Kâmil, Mısır’ın İsrail ile gerilimin düşürülmesine yönelik şartlarının, Gazze anlaşmasının ABD Başkanı Donald Trump’ın girişimi doğrultusunda tüm aşamalarıyla uygulanmasını kapsadığını belirtti. Buna göre, herhangi bir engelleme ya da geçersiz gerekçeler olmaksızın ikinci aşamaya derhal geçilmesi, kalıcı ateşkesin tesis edilmesi ve barış sürecine geçilmesi gerektiğini vurguladı. Ayrıca İsrail’in anlaşmayı eksiksiz uygulaması, mutabık kalınan miktarlarda insani yardımların girişine izin vermesi ve Refah Sınır Kapısı’nın iki yönde açılması şartlarını sıraladı.

Kâmil’e göre diğer şartlar arasında, Mısır’ın Gazze Şeridi sakinlerinin zorla ya da gönüllü göçe zorlanmasını kesin olarak reddetmesi, İsrail’in Batı Şeria’da yerleşim kurulmasına ve bölgenin İsrail’e ilhakına yönelik adımlarına karşı çıkılması, İsrail ordusunun Philadelphia Koridoru da dahil olmak üzere Gazze Şeridi’nin tamamından çekilmesi ve 7 Ekim 2023 sınırlarına dönülmesi yer alıyor. Kâmil, mevcut İsrail varlığının, anlaşmanın aşamalarının uygulanmasına bağlı geçici bir durum olduğunu, sarı hat da dahil olmak üzere tüm hatların fiili ve hukuki geçerliliği olmayan, varsayımsal çizgiler olduğunu ifade etti.

Dördüncü şartın ise Netanyahu ve hükümetinin, Arap Barış Girişimi kapsamında yer alan açık Arap taleplerine ne ölçüde yanıt verdiğiyle ilgili olduğunu belirten Kâmil, bunun; işgal altındaki Arap topraklarından çekilme, iki devletli çözüme onay verilmesi ve Filistinlilerin Gazze ya da Batı Şeria’dan zorla yerinden edilmesinin reddedilmesi gibi başlıkları içerdiğini söyledi. Ayrıca İsrail’in iyi komşuluk ve saldırmazlık yönünde iyi niyet göstermesi, nükleer silah tehdidinden arındırılmış bir bölge oluşturulmasına ilişkin uluslararası taleplerle uyumlu adımlar atması ve bu alandaki uluslararası anlaşmalara katılması gerektiğini vurguladı.

d
Hamas mensupları, Uluslararası Kızılhaç Komitesi (ICRC) çalışanlarını, ateşkes anlaşması kapsamında İsrail güçlerinin geri çekildiği ‘sarı hat’ içindeki bir bölgeye götürüyor. (Arşiv – Reuters)
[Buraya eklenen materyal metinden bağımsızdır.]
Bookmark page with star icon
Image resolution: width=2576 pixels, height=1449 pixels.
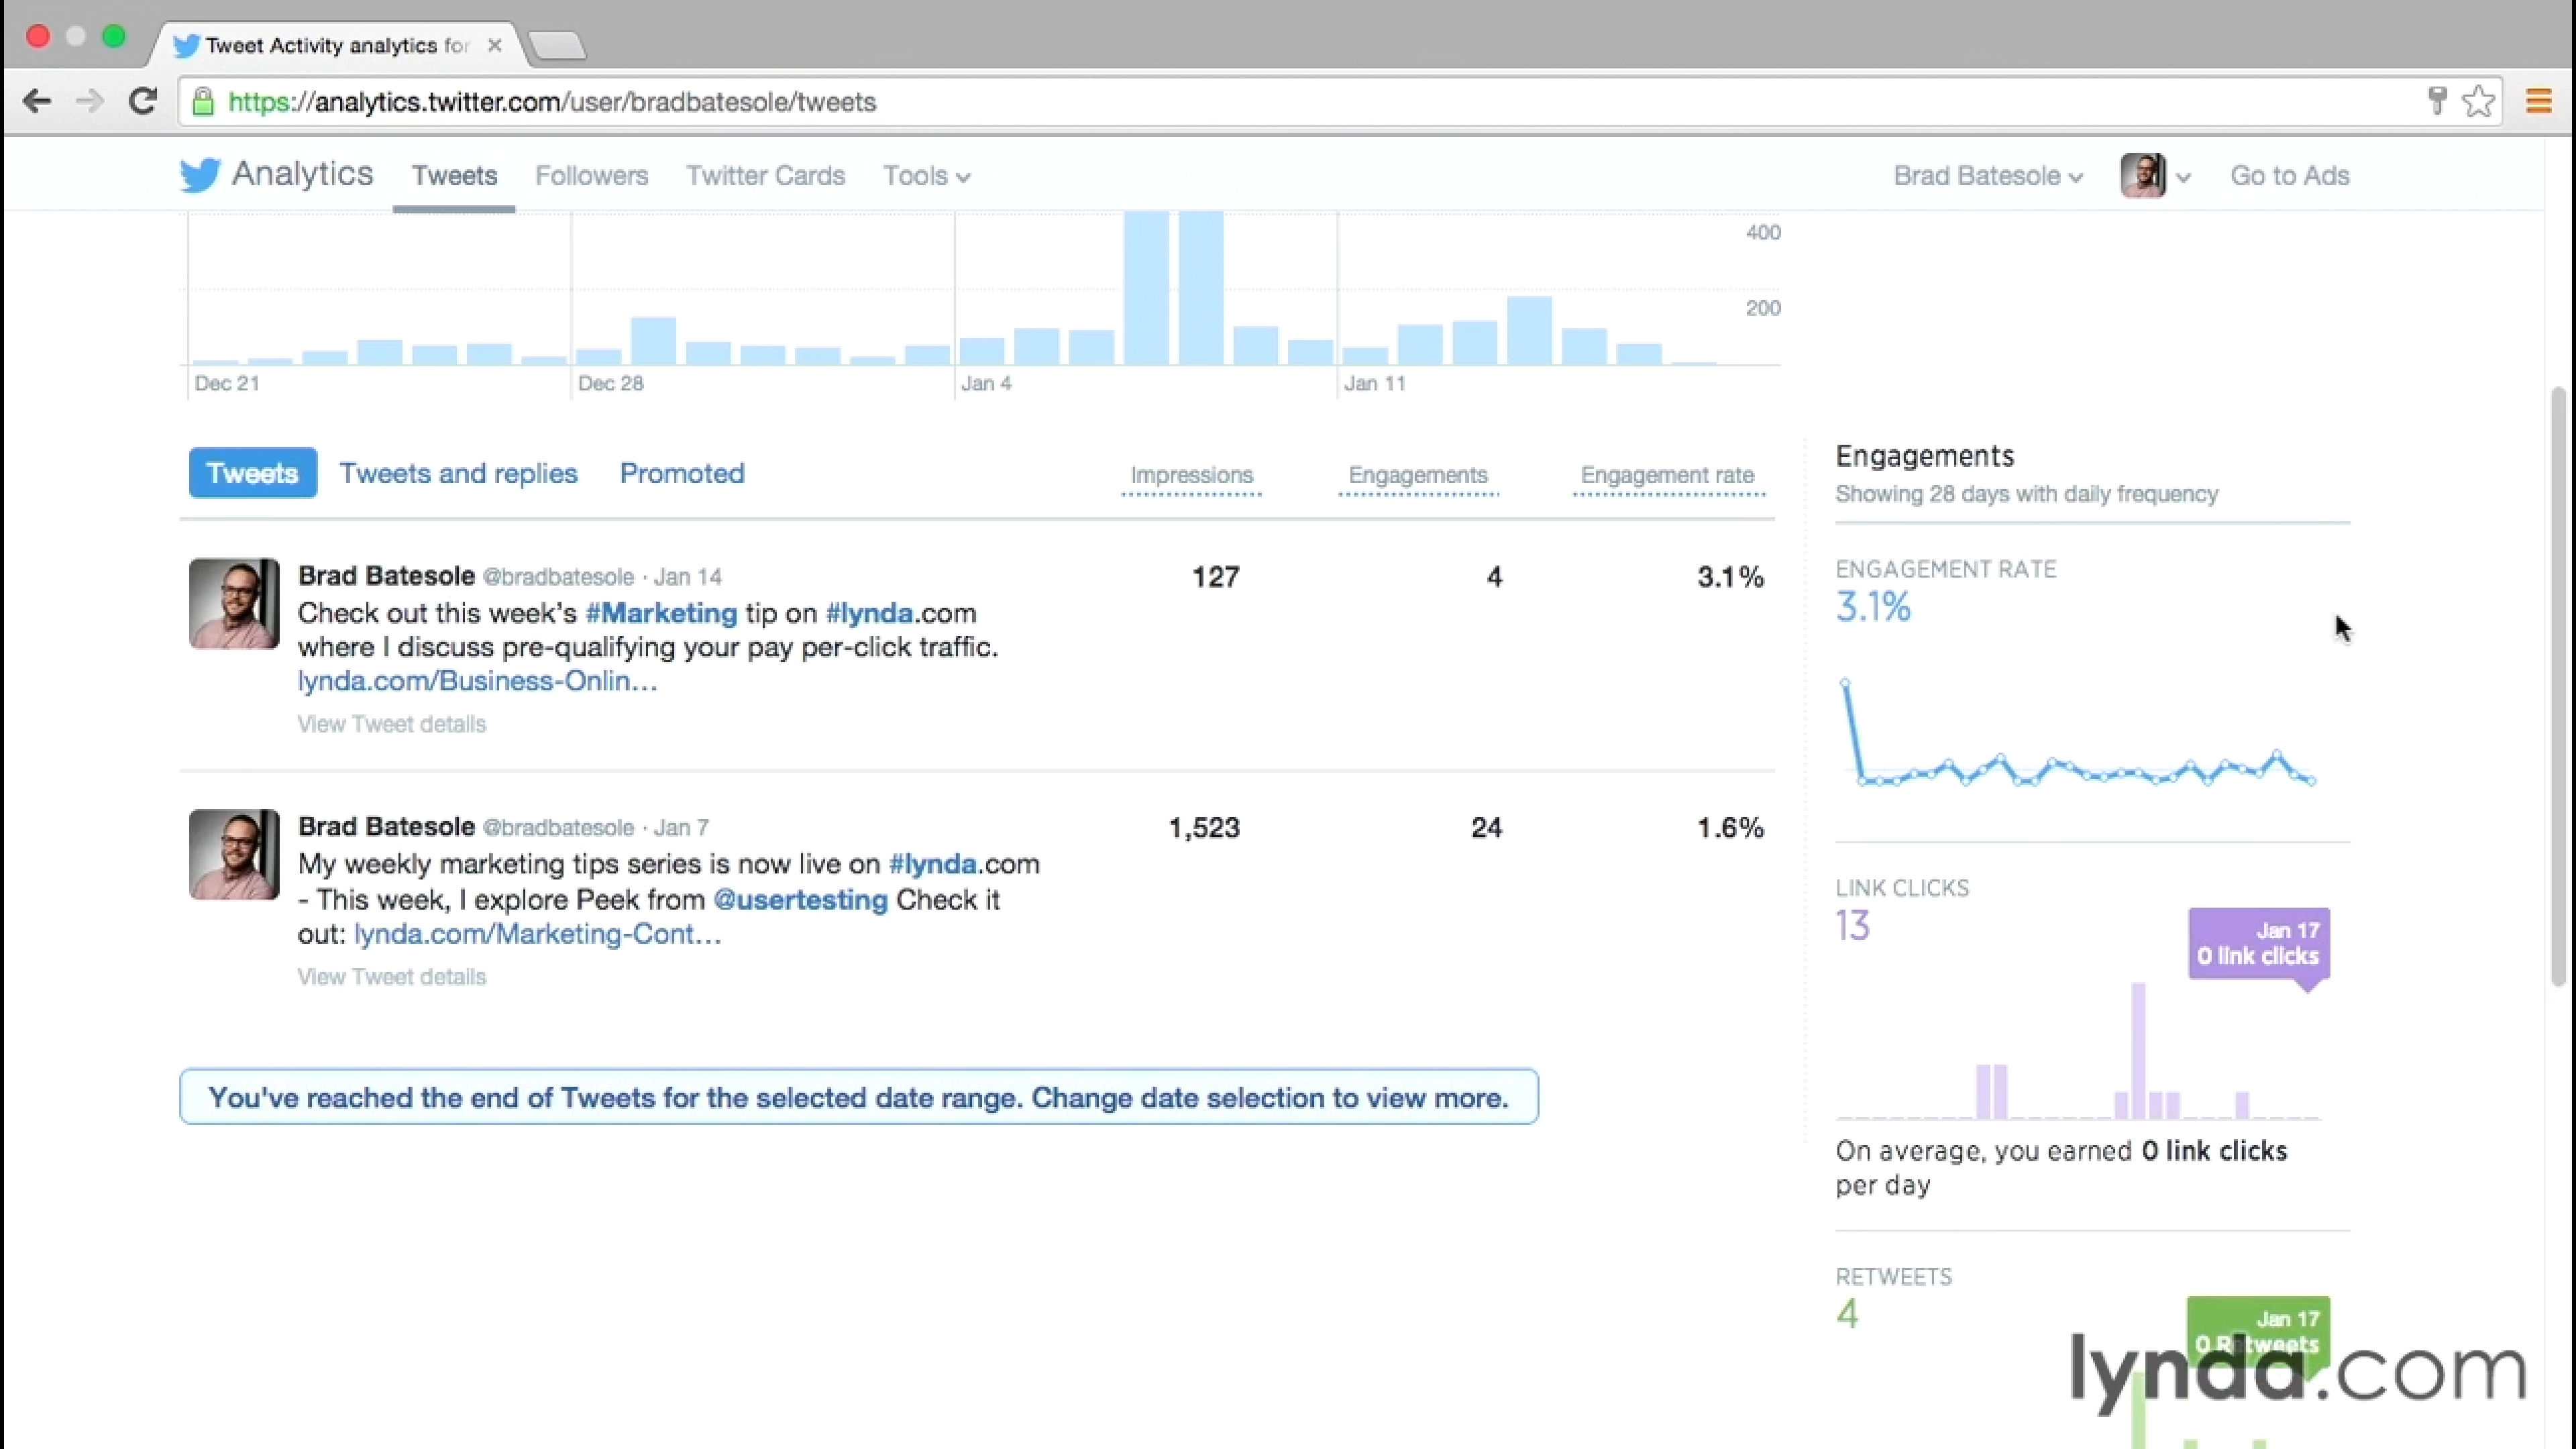click(x=2479, y=101)
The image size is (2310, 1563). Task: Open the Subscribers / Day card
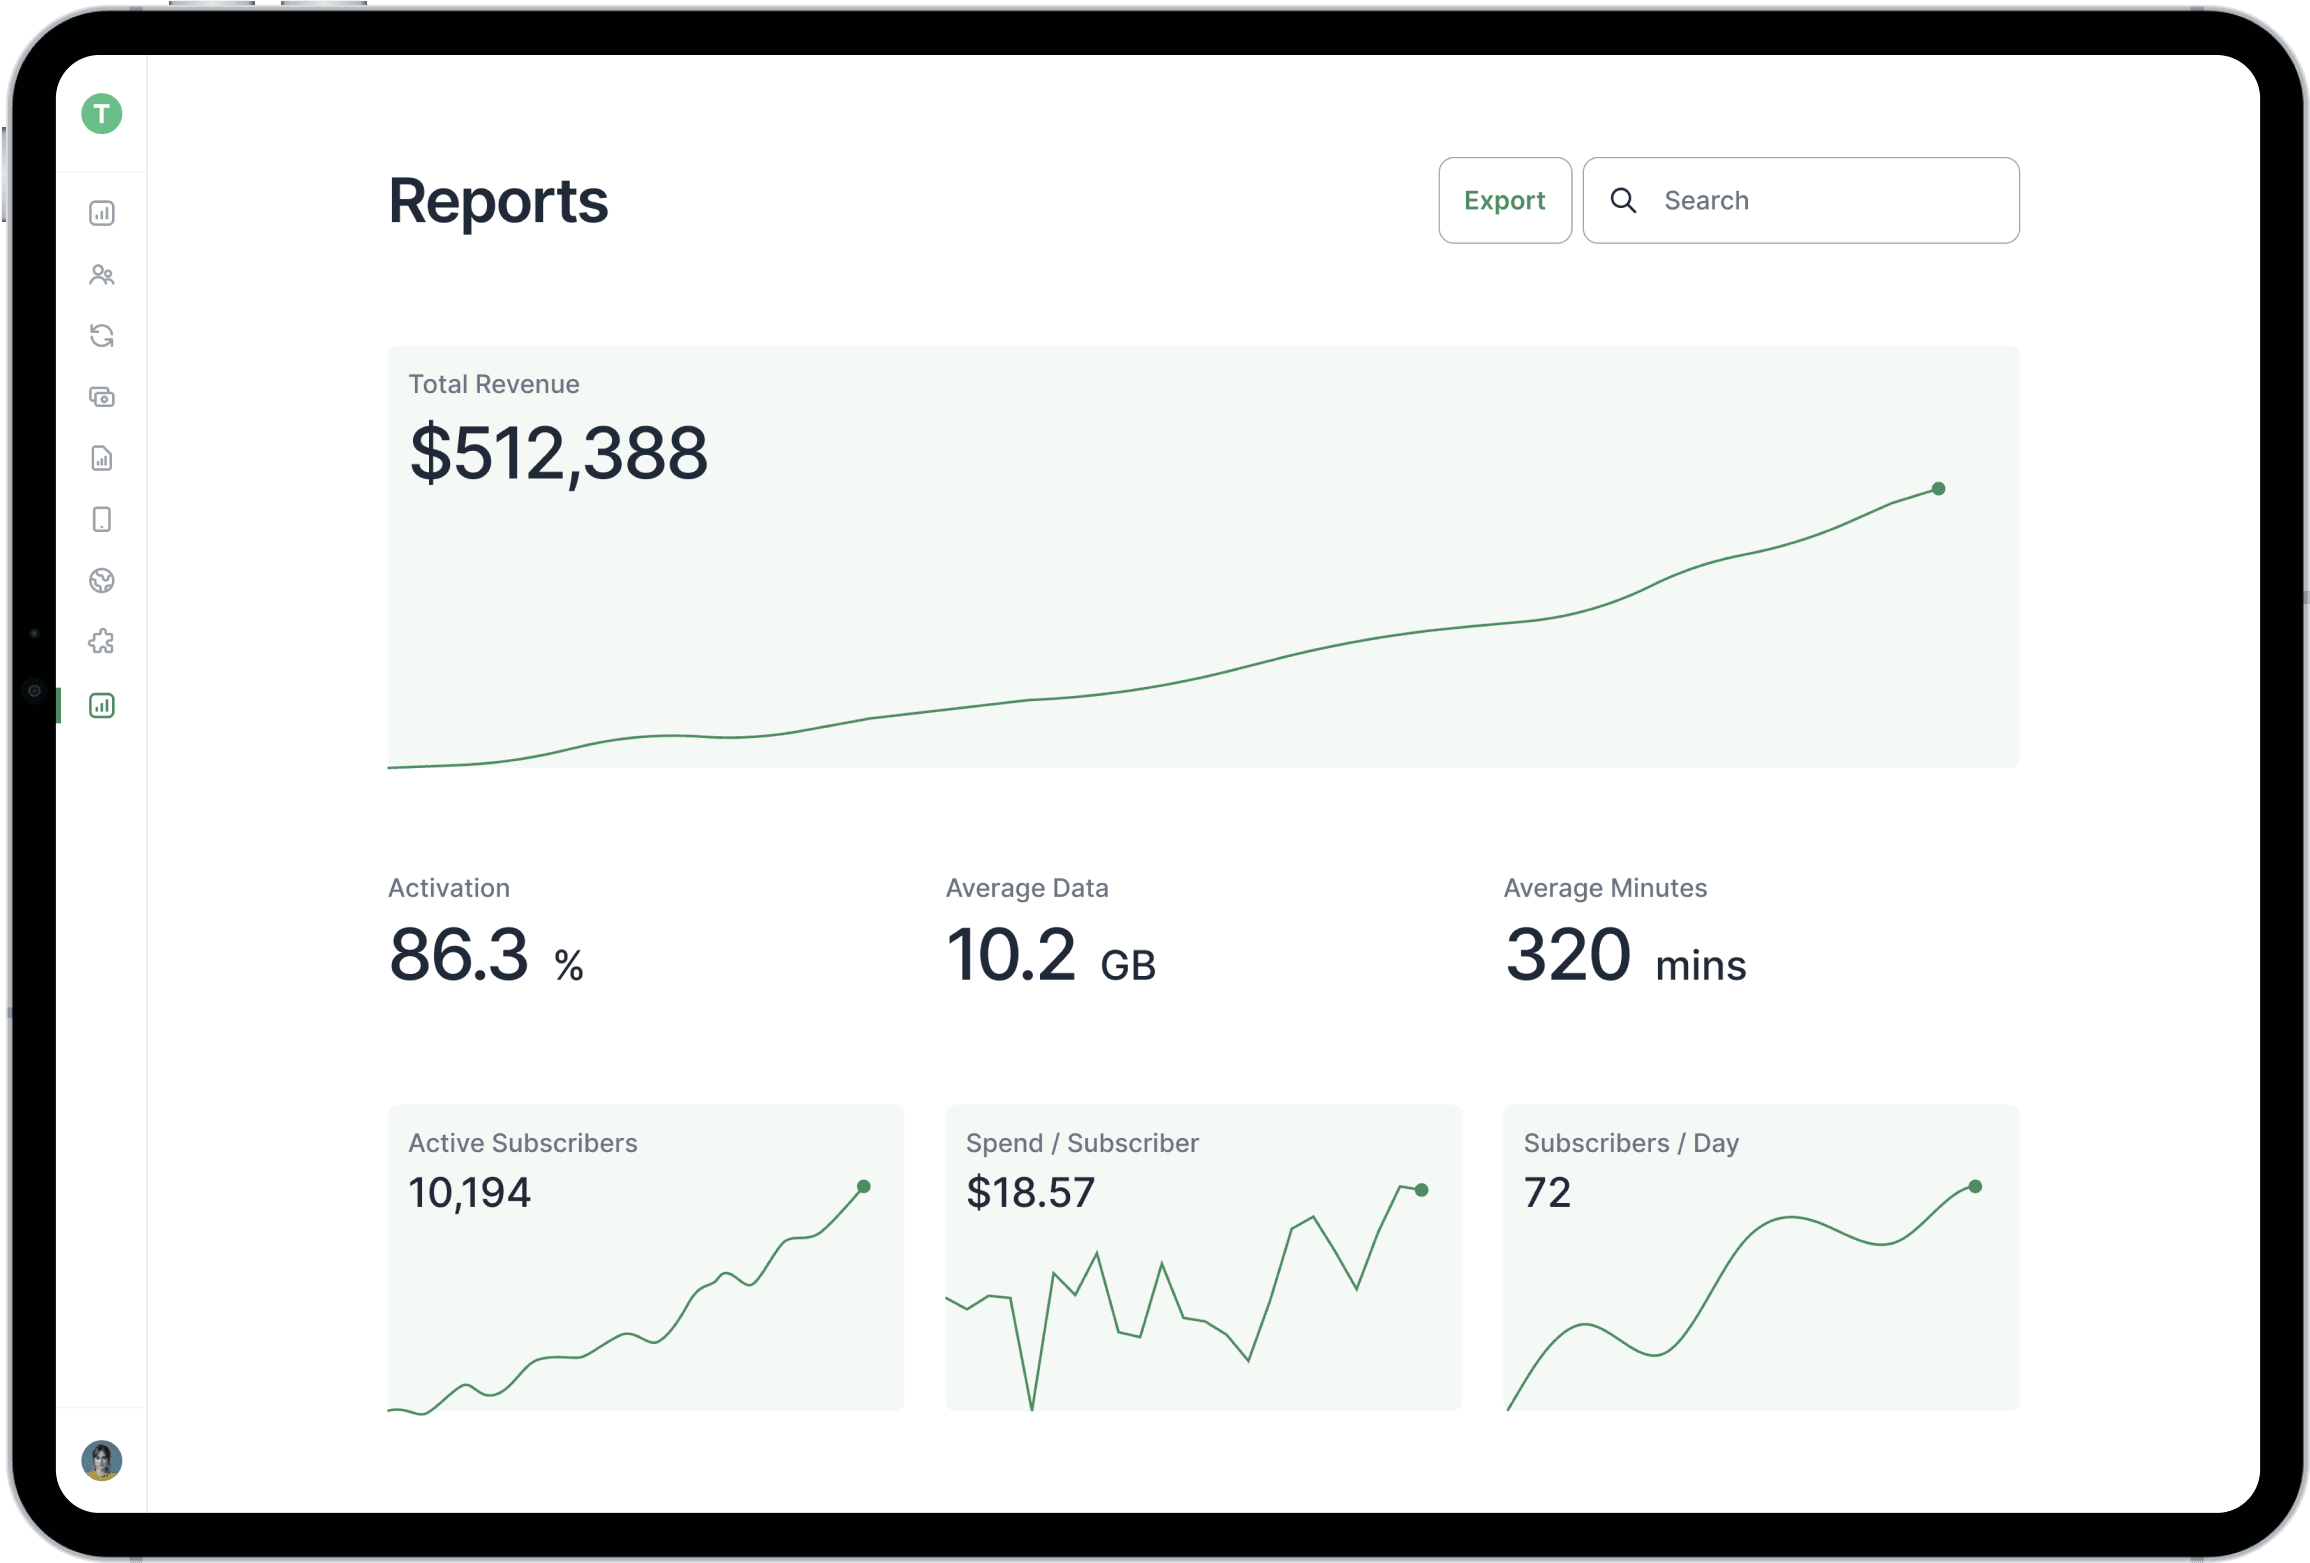coord(1761,1257)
Mısır’ın, ABD ve İsrail’in Mısır Cumhurbaşkanı Abdulfettah Sisi ile İsrail Başbakanı Binyamin Netanyahu arasında bir görüşme düzenleme girişimlerine, İsrail’in barış ve bölgesel istikrara dair açık ve uygulanabilir bir girişimde bulunmadan yanıt vermeyeceği değerlendiriliyor.

İsrail medyasının aktardığına göre ABD, Sisi, Netanyahu ve Trump’ın katılımıyla Washington’da üçlü bir zirve düzenlemeyi denedi. Ancak bu girişim, Mısır’ın şartları nedeniyle İsrail açısından ‘kabul edilemez’ bulundu. Aynı raporlarda, Kahire’nin, Trump’ın bu ay sonunda Florida’da Netanyahu ile yapacağı görüşmede İsrail’e yönelik baskı yaparak Gazze’deki adımlarını sınırlaması yönünde rol oynayacağını beklediği kaydedildi.

Mısırlı strateji uzmanı Tümgeneral Semir Ferec, Şarku’l Avsat’a yaptığı açıklamada, Trump-Netanyahu zirvesinin sonuçlarına büyük önem atfedildiğini ve Trump’ın, adını taşıyan Gazze Barış Planı’nın uygulanması konusunda Netanyahu üzerinde kesinlikle baskı kuracağını söyledi.

Ferec, Mısır’ın pozisyonunun, Trump-Netanyahu zirvesinin sonuçlarına bağlı olarak değerlendirileceğini, ancak aynı zamanda İsrail’in sarı hat ya da Gazze’nin herhangi bir bölgesinde kalıcı askeri varlık tesis etmesini asla kabul etmeyeceğinin açık ve net olduğunu vurguladı. Ferec’e göre Mısır, Netanyahu hükümetinin tüm hareketlerinin, İsrail ordusunun Gazze’nin tamamından çekilmesini öngören barış planını engellemeye yönelik girişimler olduğunun farkında.